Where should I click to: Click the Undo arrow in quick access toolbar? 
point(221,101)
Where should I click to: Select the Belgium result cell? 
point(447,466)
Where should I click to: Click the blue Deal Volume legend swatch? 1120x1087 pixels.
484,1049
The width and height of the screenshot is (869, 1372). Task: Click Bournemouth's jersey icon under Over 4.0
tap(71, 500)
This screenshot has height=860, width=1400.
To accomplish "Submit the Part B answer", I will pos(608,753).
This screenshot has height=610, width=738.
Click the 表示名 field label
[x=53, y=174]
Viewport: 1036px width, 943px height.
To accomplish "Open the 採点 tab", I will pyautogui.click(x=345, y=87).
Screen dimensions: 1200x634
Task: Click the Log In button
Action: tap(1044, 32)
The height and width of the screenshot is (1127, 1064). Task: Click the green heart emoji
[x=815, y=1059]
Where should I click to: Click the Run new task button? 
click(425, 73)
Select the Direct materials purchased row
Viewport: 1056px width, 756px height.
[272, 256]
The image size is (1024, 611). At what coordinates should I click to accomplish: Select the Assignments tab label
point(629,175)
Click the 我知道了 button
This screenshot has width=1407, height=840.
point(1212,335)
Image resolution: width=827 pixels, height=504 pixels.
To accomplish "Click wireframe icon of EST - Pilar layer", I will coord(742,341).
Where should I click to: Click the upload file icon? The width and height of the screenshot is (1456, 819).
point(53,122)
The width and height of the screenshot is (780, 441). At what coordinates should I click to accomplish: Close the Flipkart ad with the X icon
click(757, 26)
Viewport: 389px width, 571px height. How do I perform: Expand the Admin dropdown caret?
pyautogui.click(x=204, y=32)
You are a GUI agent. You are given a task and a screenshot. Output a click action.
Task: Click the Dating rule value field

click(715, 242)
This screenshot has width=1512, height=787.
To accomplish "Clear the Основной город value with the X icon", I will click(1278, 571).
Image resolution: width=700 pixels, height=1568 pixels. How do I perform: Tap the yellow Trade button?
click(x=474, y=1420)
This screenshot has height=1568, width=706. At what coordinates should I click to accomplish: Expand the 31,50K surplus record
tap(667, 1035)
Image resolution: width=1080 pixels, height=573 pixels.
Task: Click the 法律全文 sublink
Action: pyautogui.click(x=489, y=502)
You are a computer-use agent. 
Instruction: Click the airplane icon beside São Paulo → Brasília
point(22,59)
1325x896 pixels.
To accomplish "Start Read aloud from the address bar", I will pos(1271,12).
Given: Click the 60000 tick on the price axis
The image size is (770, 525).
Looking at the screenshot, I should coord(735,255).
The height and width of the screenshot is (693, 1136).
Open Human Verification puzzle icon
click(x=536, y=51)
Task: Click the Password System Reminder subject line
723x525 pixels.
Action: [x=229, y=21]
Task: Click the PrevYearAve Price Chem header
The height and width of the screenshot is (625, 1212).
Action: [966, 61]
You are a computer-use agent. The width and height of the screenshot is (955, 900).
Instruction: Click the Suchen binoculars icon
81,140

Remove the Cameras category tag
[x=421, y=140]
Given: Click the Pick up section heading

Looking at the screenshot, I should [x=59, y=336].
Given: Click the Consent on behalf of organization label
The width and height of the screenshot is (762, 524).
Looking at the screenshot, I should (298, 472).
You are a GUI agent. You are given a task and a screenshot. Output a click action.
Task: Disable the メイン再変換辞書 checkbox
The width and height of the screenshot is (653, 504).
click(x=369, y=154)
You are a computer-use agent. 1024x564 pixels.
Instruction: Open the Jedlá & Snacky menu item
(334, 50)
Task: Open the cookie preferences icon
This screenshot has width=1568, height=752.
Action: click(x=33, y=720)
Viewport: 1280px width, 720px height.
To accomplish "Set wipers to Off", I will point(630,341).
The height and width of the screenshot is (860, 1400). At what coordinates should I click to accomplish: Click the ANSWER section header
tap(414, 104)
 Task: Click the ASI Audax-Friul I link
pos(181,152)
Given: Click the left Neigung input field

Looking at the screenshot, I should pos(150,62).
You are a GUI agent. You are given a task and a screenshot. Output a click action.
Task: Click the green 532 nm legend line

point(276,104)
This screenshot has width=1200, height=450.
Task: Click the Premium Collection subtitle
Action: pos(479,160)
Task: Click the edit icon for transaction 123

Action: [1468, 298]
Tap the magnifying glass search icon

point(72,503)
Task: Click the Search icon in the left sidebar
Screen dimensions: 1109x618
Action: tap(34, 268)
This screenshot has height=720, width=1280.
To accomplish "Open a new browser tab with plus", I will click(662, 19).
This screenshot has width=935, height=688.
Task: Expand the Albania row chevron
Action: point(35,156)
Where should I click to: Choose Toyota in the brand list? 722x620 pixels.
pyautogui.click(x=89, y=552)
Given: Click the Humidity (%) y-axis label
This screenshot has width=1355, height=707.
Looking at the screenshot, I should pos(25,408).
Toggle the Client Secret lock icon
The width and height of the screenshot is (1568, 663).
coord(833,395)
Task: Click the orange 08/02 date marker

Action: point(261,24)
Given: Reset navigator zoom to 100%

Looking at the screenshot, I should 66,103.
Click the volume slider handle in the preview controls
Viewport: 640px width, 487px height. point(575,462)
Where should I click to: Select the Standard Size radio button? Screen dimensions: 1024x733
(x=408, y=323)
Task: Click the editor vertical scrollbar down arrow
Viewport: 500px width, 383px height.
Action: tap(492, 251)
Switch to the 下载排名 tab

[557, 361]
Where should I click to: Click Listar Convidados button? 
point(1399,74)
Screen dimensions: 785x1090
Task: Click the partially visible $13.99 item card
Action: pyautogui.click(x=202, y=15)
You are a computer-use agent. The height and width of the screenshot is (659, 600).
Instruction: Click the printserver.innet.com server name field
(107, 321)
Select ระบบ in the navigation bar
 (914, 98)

**YOUR ASSIGNMENT:** From the records above, reproduce exactly the lines from the one with "Where should I click to: Click the blue" to the one with "Viewport: 1036px width, 943px height.", both included, and no others.

**RESULT FOR THIS EXERCISE:**
Where should I click to: Click the blue Deal Volume legend swatch? 1120x1087 pixels.
484,1049
The width and height of the screenshot is (869, 1372). Task: Click Bournemouth's jersey icon under Over 4.0
tap(71, 500)
This screenshot has height=860, width=1400.
To accomplish "Submit the Part B answer", I will pos(608,753).
This screenshot has height=610, width=738.
Click the 表示名 field label
[x=53, y=174]
Viewport: 1036px width, 943px height.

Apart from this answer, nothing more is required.